■ **Set task A**
Locate every line in the listing that contains the word "should" and copy each of those lines out; matches are case-sensitive.

■ **Document text**
------------------------

2. The semantic sitemaps extension to the sitemap protocol defines a <sc:dataset> element that can have a <sc:datasetURI> child element. If present, the value of that element is a URI that identifies the dataset datasetURI;

3. The dataset URI datasetURI is dereferenced which yields the voiD description of the dataset.

VOID IN THE WILD

After releasing the first edition of voiD in early 2009, we have seen a certain community uptake. People and organisations would start using in different areas and for different purposes, potentially far beyond what we have envisioned in the realm of our own use cases. We report on known usages of voiD in the following and point out potential application areas.

Existing Applications

Tools for Creating voiD Descriptions

To boot-strap the process of creating voiD descriptions, several tools are available: ve, the voiD editor (Fig. 5), liftSSM 5 , an XSLT script able to boot-strap from a Semantic Sitemap, and, for creating the quantitative, statistical data, a new release of the NX parser6 , offering a voiD export for statistics.

"Linked Datasets Explorer" (LDE)

To let user browse and explore a collection of voiD descriptions, we have developed the LDE demonstrator. Fig. 6 shows the current state of LDE 7 which operates on a manually created, so called "seed" set of voiD descriptions.

RKB explorer

The RKB explorer has a voiD site 8 which enables querying and browsing for CRS datasets. Further, the interlinking of the RKB sites can be visualised using the underlying voiD descriptions (Fig. 7).

Query Federation

Only recently Clarck-Parsia announced their voiD support 9 : "There is a touch point with the linked data effort, which meant that the new voiD vocabulary for describing datasets turns out to be very useful for describing the distributed data sources that we query over, including their interrelations." Further, OpenLink plans to release its "Smart SPARQL Federation capabilities", based on voiD, soon.

Middleware

OpenLink's Sponger Middleware uses voiD for generating linked data from non-RDF data sources such as HTML pages. An example10 from http://linkeddata.uriburner. com/ with the voiD description deployed as XHTML+RDFa is shown in Fig. 8. Further, the statistics maintenance in their Virtuoso Quad Store is performed based on voiD.

Potential Applications

We envision voiD to be applied in many scenarios, some of which we have identified earlier in section 2. Only recently, for example, we have started to develop a dataset ranking algorithm based on voiD descriptions; this is subject to more research. One could further apply voiD to DARQ (Distributed ARQ) [22].

A totally different application domain is visualisation: for example, "The Map of Data"11 in Sindice can be generated automatically thanks to voiD.

Ultimately, to be of use, one wants applications that benefit from voiD. Put in other words, this means that, given there are applications that consume voiD and offer some added value, the incentive for publishers to provide voiD descriptions is self-evident. One such application could be a sort of dynamic dataset selector which, configured with a specification of the dataset (topics, license, interlinking with certain other datasets) would at run-time of an application discover and select appropriate datasets according to the search specification.

RELATED WORK

To the best of our knowledge, no comparable approach to voiD exists. That is, in the context of the Web of Data, we are not aware of any specification that allows the description of datasets and their interlinking the way voiD does. However, we acknowledge previous work of Semantic Sitemaps [7] and build upon it.

------------------------

■ **Data lines**
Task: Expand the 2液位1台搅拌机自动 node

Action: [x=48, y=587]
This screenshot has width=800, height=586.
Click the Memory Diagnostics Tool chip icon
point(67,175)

------------------------

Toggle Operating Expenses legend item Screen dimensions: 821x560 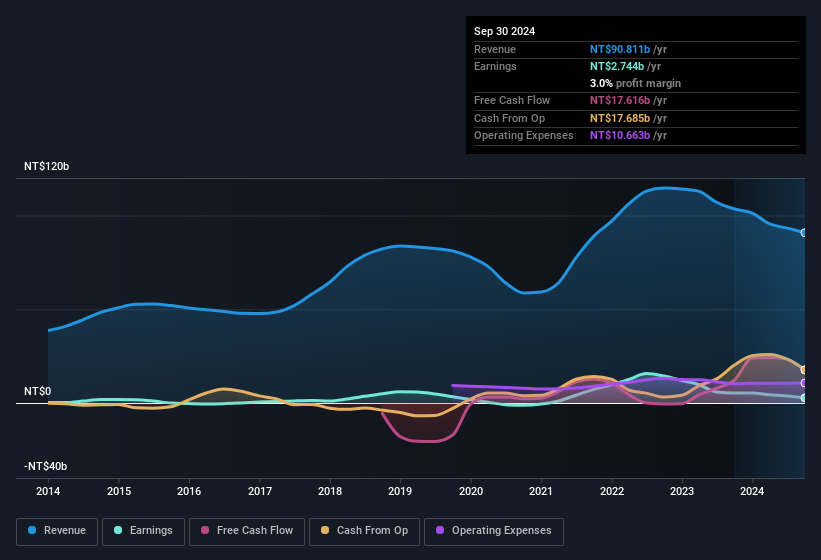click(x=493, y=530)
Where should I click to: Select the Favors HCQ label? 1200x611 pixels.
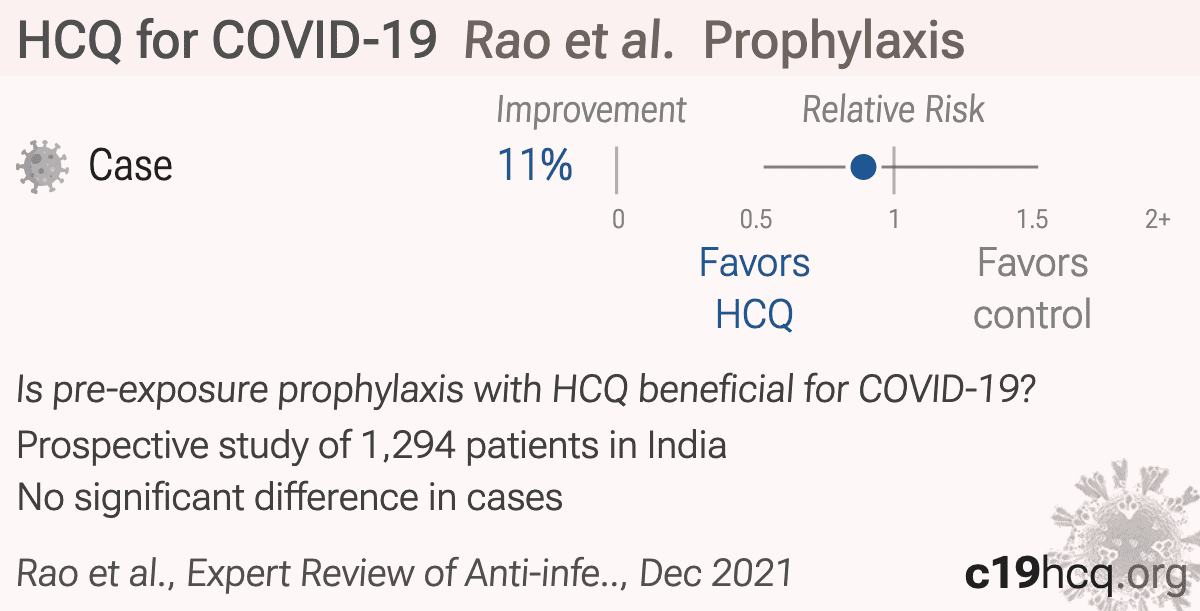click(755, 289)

------------------------

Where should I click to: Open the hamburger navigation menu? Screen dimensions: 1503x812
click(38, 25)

------------------------

■ **Set task B**
In the voiD passage, what does OpenLink's Sponger Middleware use voiD for?

■ **Full output A**
Where should I click to: Select the Favors HCQ label? 1200x611 pixels.
Where should I click to: Open the hamburger navigation menu? Screen dimensions: 1503x812

■ **Full output B**
It uses voiD to generate linked data from non-RDF data sources such as HTML pages.